El Niño muito forte à vista: o problema não é apenas prever o desastre, mas continuar produzindo suas causas

Uma reportagem da jornalista Jéssica Maes, publicada pela Folha de S.Paulo, traz um alerta que deveria ser tratado com muito mais seriedade do que normalmente recebem as previsões climáticas: segundo a agência meteorológica dos Estados Unidos (NOAA), a chance de formação de um El Niño muito forte chegou a 81%. Além disso, há 69% de probabilidade de o fenômeno se estender até abril do próximo ano.

A informação é particularmente preocupante porque um El Niño muito forte não representa apenas uma variação passageira do clima. Como mostra a reportagem, episódios dessa magnitude tendem a intensificar secas severas em algumas regiões e chuvas extremas em outras, além de elevar as temperaturas globais. No Brasil, os efeitos conhecidos incluem secas mais intensas na Amazônia e no Nordeste e aumento das chuvas no Sul e em partes do Sudeste.

A imagem que acompanha a reportagem é, nesse sentido, quase uma antecipação do que pode estar por vir. Uma embarcação encalhada no porto de Maués, no Amazonas, em razão do baixo nível do rio Maués-Açu, sintetiza os efeitos concretos de um clima cada vez mais extremo. A crise climática não se manifesta apenas nos gráficos dos centros de pesquisa. Ela aparece nos rios que desaparecem, nas plantações perdidas, nas cidades inundadas e na vida das populações que dependem diretamente dos ciclos da natureza.
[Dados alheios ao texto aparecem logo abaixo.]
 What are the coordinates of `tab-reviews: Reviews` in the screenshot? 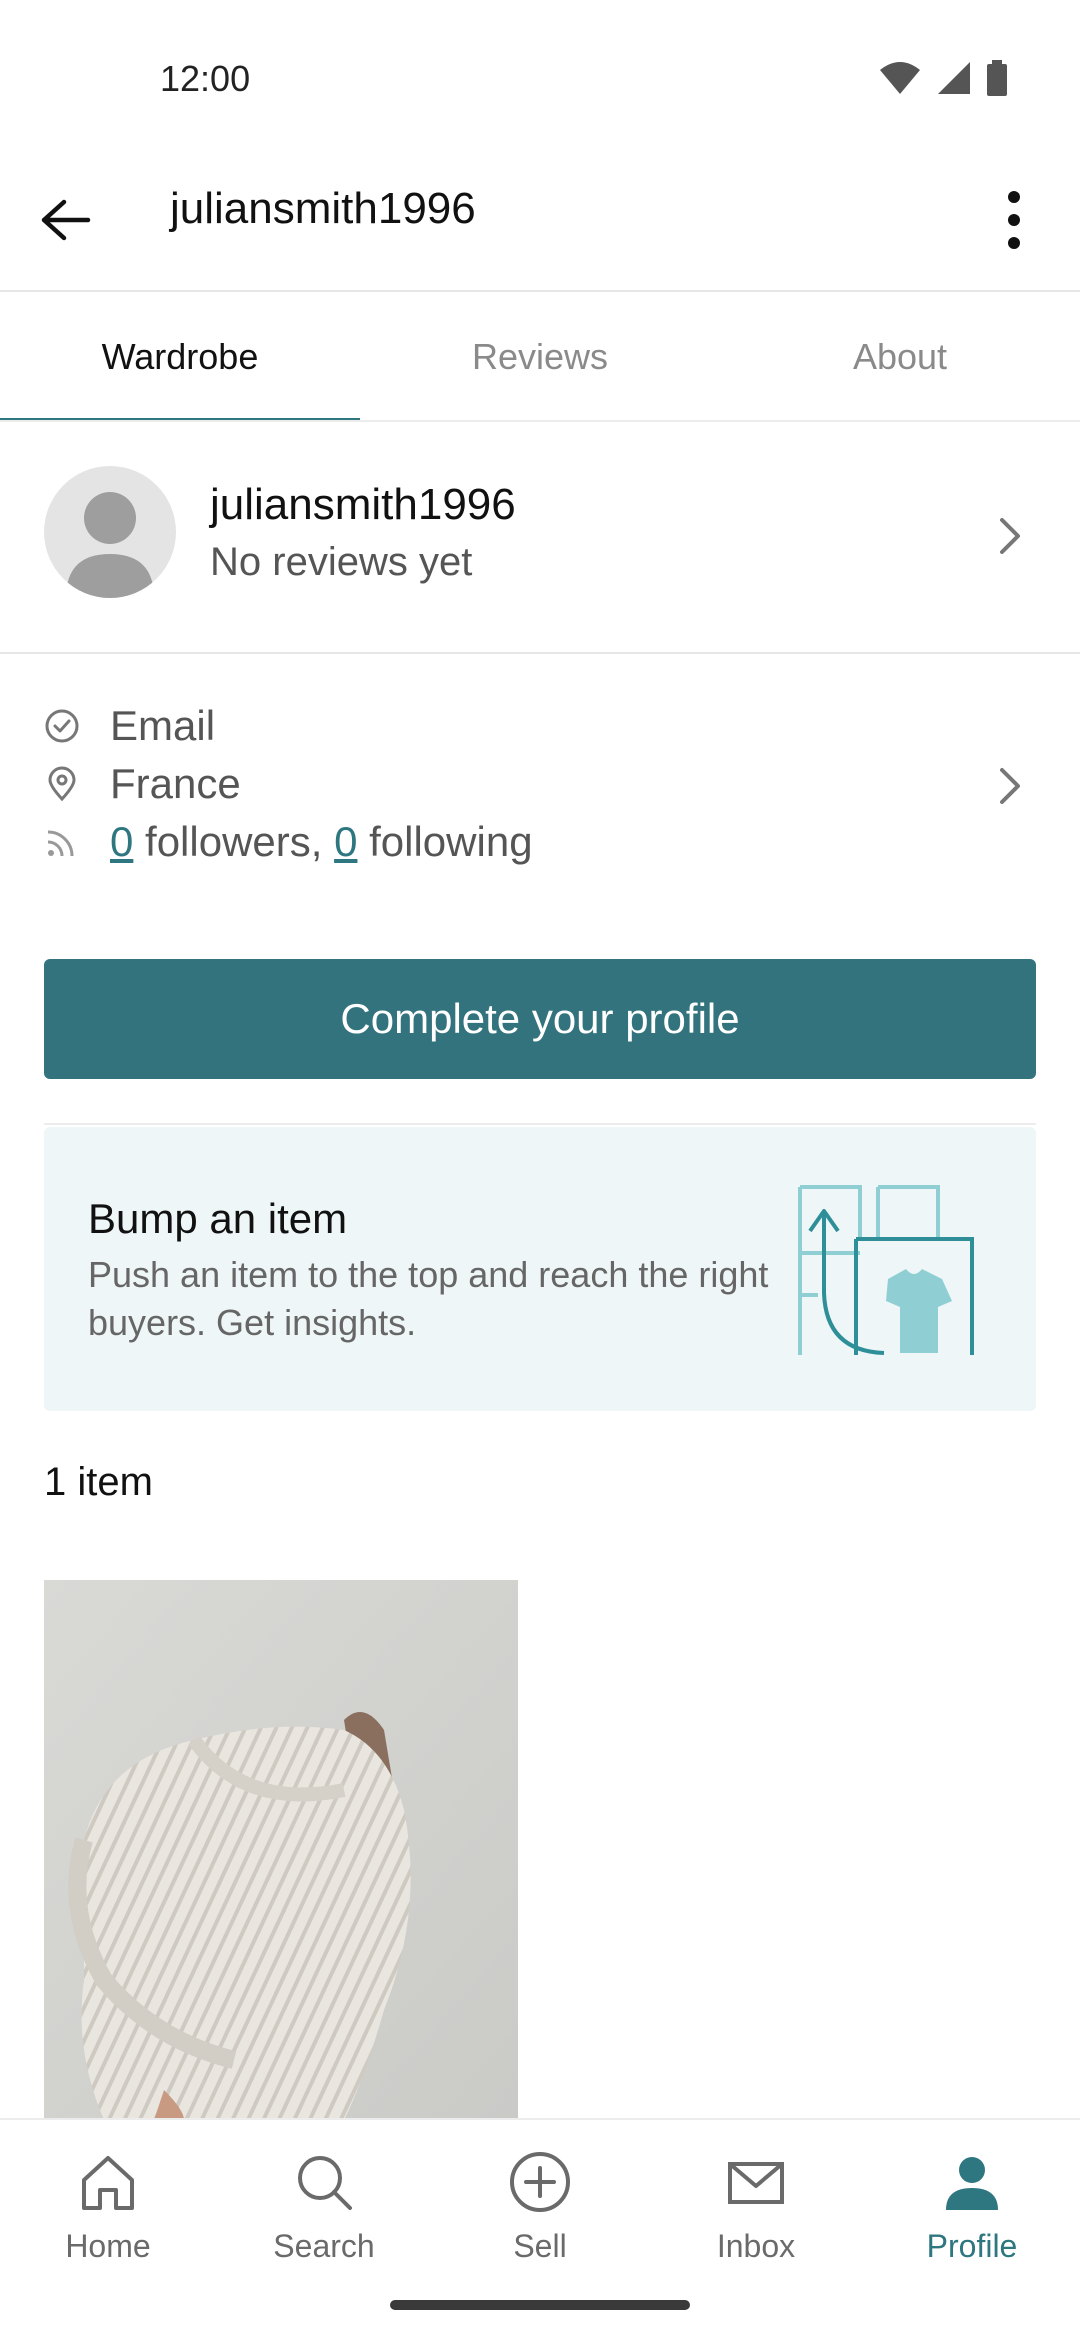 It's located at (540, 357).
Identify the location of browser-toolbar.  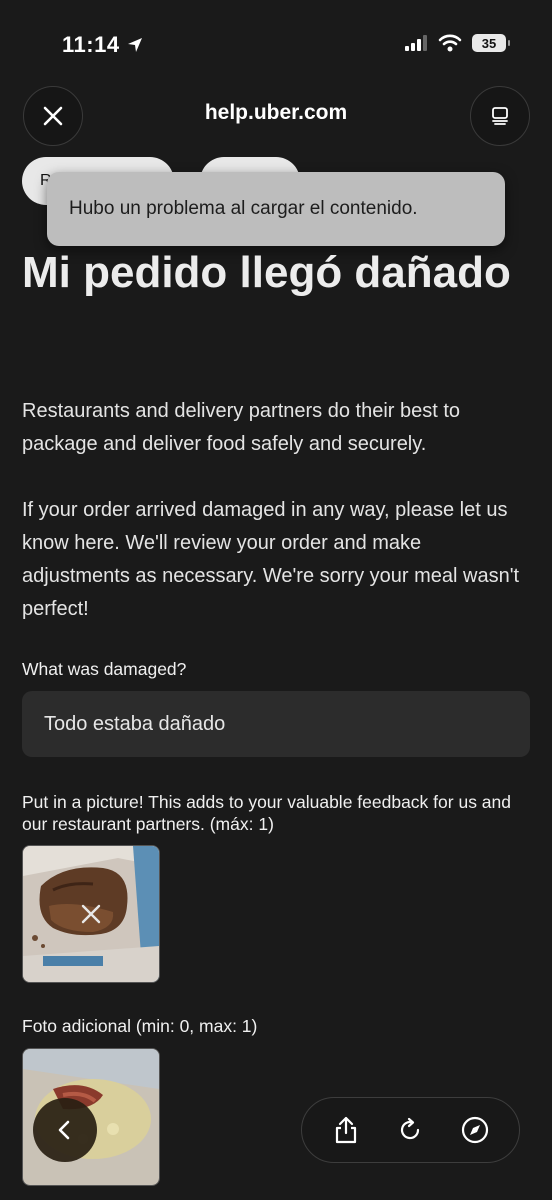
(410, 1130).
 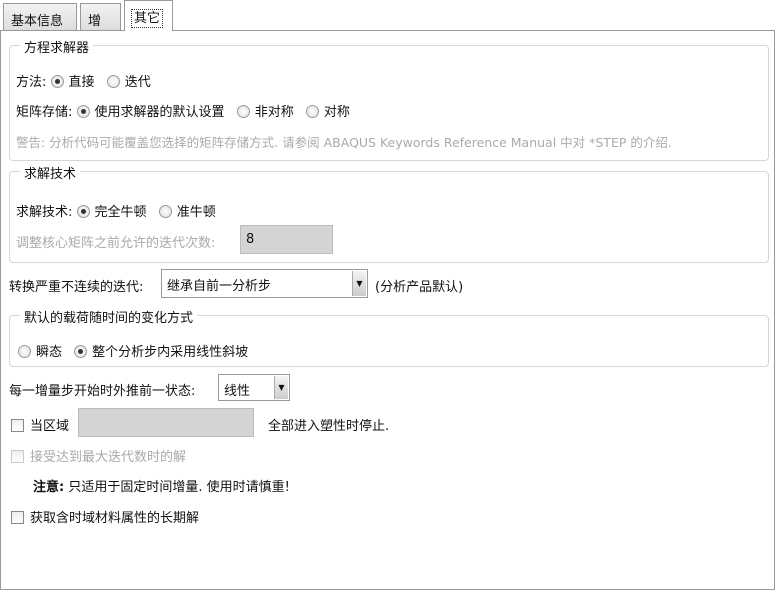 I want to click on tab-increment: 增量, so click(x=100, y=26).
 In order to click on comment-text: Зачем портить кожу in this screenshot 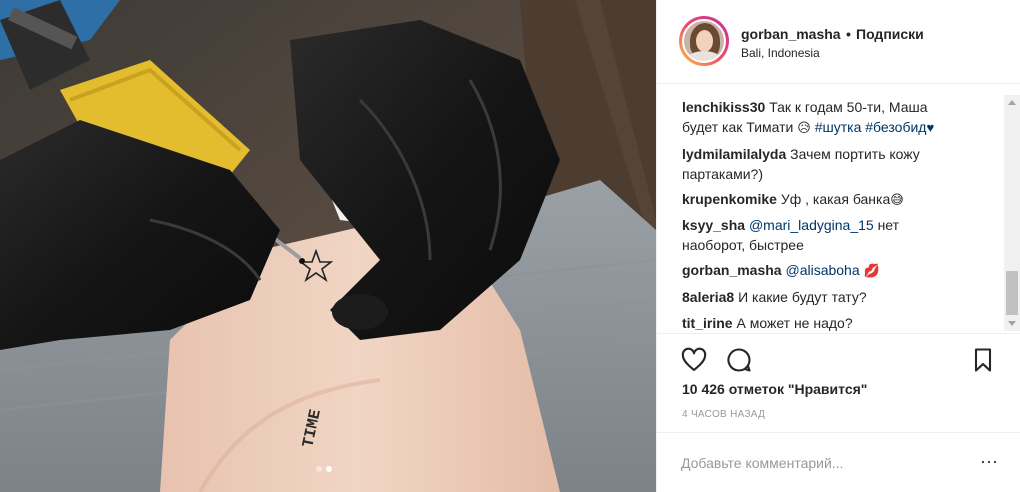, I will do `click(855, 154)`.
Mas há um problema adicional. O El Niño continua sendo frequentemente apresentado como se fosse o único responsável pelas catástrofes que acompanham sua passagem. O fenômeno é natural, mas agora atua sobre um planeta já aquecido pela emissão massiva de gases de efeito estufa. O resultado é uma combinação particularmente perigosa: a variabilidade natural do clima encontra oceanos mais quentes, atmosferas mais carregadas de energia e territórios profundamente vulneráveis.

É por isso que não basta anunciar que o próximo El Niño poderá ser muito forte. Governos precisam preparar sistemas de saúde, abastecimento de água, defesa civil, produção de alimentos e infraestrutura urbana. No entanto, também é necessário enfrentar a questão que quase sempre fica em segundo plano: continuamos ampliando o desmatamento, a dependência dos combustíveis fósseis e modelos econômicos baseados na exploração intensiva da natureza, enquanto tratamos cada novo desastre como uma surpresa.

A reportagem de Jéssica Maes cumpre um papel importante ao mostrar a gravidade do cenário que se aproxima. O que falta, como de costume, é transformar alertas científicos em decisões políticas. Afinal, quando uma probabilidade de 81% de um El Niño muito forte encontra um país marcado por desigualdades sociais, cidades despreparadas e ecossistemas sob pressão, o desastre deixa de ser apenas climático. Ele passa a ser, sobretudo, político.